In this paper, we investigate the effectiveness of state-of-the-art LLM, i.e., GPT-4, with three different prompting engineering techniques (i.e., basic prompting, in-context learning, and task-specific prompting) against 18 fine-tuned LLMs on three typical ASE tasks, i.e., code generation, code summarization, and code translation. Our quantitative analysis of these prompting strategies suggests that prompt engineering GPT-4 cannot necessarily and significantly outperform fine-tuning smaller/older LLMs in all three tasks. For comment generation, GPT-4 with the best prompting strategy (i.e., task-specific prompt) had outperformed the first-ranked fine-tuned model by 8.33% points on average in BLEU. However, for code generation, the first-ranked fine-tuned model outperforms GPT-4 with best prompting by 16.61% and 28.3% points, on average in BLEU. For code translation, GPT-4 and fine-tuned baselines tie as they outperform each other on different translation tasks. To explore the impact of different prompting strategies, we conducted a user study with 27 graduate students and 10 industry practitioners. From our qualitative analysis, we find that the GPT-4 with conversational prompts (i.e., when a human provides feedback and instructions back and forth with a model to achieve best results) showed drastic improvement compared to GPT-4 with automatic prompting strategies. Moreover, we observe that participants tend to request improvements, add more context, or give specific instructions as conversational prompts, which goes beyond typical and generic prompting strategies. Our study suggests that, at its current state, GPT-4 with conversational prompting has great potential for ASE tasks, but fully automated prompt engineering with no human in the loop requires more study and improvement.

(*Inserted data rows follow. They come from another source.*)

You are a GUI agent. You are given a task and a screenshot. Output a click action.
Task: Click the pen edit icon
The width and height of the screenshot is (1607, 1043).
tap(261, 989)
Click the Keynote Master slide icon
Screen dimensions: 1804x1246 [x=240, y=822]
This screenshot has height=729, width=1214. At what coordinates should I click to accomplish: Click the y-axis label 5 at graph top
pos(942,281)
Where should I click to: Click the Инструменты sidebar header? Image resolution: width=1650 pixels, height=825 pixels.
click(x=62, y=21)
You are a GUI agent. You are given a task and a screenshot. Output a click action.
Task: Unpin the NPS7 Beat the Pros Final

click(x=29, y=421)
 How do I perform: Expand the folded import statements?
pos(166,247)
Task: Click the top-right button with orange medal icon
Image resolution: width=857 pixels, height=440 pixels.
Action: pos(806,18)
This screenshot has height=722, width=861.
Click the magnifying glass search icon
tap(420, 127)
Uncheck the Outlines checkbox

翻译：本文研究了最先进的大语言模型（即GPT-4）结合三种不同提示工程技术（基础提示、上下文学习与任务特定提示）在三个典型自动化软件工程任务（即代码生成、代码摘要和代码翻译）中，与18个微调大语言模型相比的有效性。我们对这些提示策略的定量分析表明，采用提示工程的GPT-4未必能显著超越所有三个任务中微调较小/较旧的大语言模型。在注释生成任务中，采用最优提示策略（即任务特定提示）的GPT-4在BLEU指标上平均领先排名第一的微调模型8.33个百分点。但在代码生成任务中，排名第一的微调模型在BLEU指标上平均超越采用最优提示的GPT-4达16.61%和28.3个百分点。在代码翻译任务中，GPT-4与微调基线模型表现相当——二者在不同翻译子任务中各具优势。为探究不同提示策略的影响，我们开展了包含27名研究生和10名行业从业者的用户研究。定性分析发现，采用对话式提示（即人类与模型通过反复反馈和指令实现最佳结果）的GPT-4相比采用自动提示策略的GPT-4展现出显著改进。此外，我们观察到参与者倾向于在对话提示中要求改进、补充上下文或给出具体指令，这超越了典型的通用提示策略。研究表明，在当前阶段，采用对话式提示的GPT-4在自动化软件工程任务中具有巨大潜力，但完全无需人工参与的全自动提示工程仍需进一步研究与改进。